Monitoring Sucks. Do Something About It.

2011-07-07 23:45:30 by jdixon

For as long as I can remember, systems administrators have bitched about the state of monitoring. Now, depending on who you ask, you might get a half dozen (or more) answers as to what "monitoring" actually means. Monitoring is most commonly used as a casual catch-all term to describe one or more pieces of software that perform host and service monitoring and basic trending (graphs or charts). But in most cases, these complaints are targeted at software responsible for daily fault detection and notifications for IT shops and Web Operations. The usual whipping boy is Nagios, a popular open-source monitoring project that supports a universe of host and service checks, notifications, escalations and more.

Nagios has been the "lesser of all evils" for quite some time. Its cost (free), extensibility (high) and configuration flexibility have helped it achieve significant adoption levels across a variety of industries and range of business sizes, from small one-man web startups to Fortune 500 enterprises. It's been forked multiple times and is recognized by industry analysts as a force to be reckoned with.
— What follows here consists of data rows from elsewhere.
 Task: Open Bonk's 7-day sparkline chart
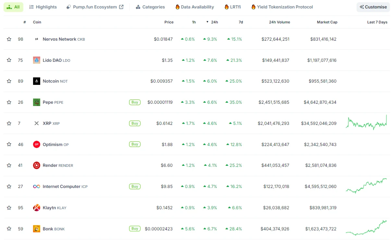[x=366, y=228]
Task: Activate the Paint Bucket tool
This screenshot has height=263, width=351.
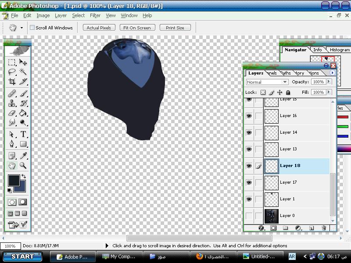Action: [23, 114]
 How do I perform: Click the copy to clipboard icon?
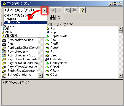(x=68, y=10)
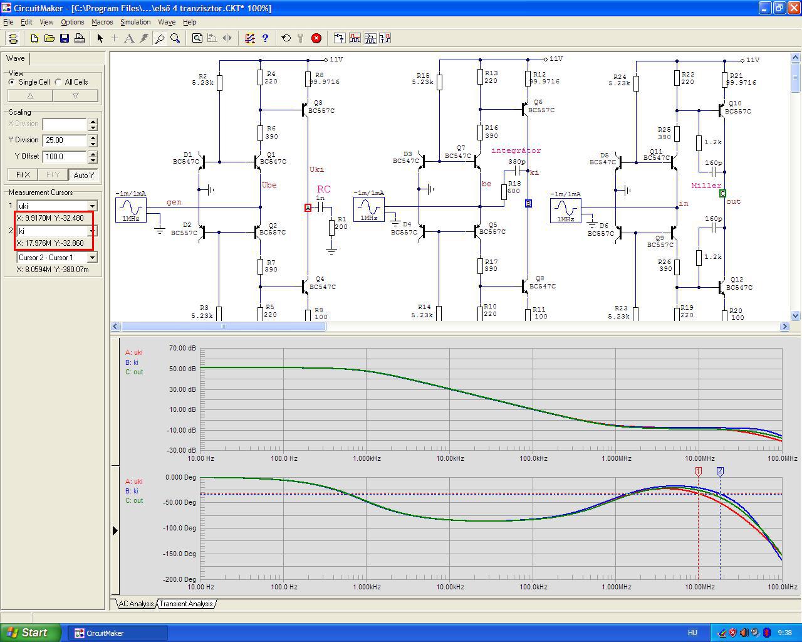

Regardless, those who use it, do so with a fair amount of hostility. Ask around and you're likely to find more users who stay with Nagios because it's "good enough" than those who actually like it. So why doesn't Nagios have more competition in the open-source marketplace? Largely because writing an entire monitoring system from scratch is an enormous undertaking. Ok, does that mean we should keep improving Nagios (or forking it... again)? Perhaps.

Or here's a better idea: stop trying to create an entire monitoring system. There's a good reason why large monitoring software projects don't do everything right for everyone. They do a lot of shit, sometimes poorly. And almost always, in a disjointed manner, caused by years of feature creep and parity. Too many moving parts, layers upon layers of antiquated code (and bugs), and an inflexibility towards newer engineering methodologies (e.g. infrastructure as code, aka operational automation). Rather than continuing to feed a bloated system, we should strive to simplify and rebuild desired features as individual components.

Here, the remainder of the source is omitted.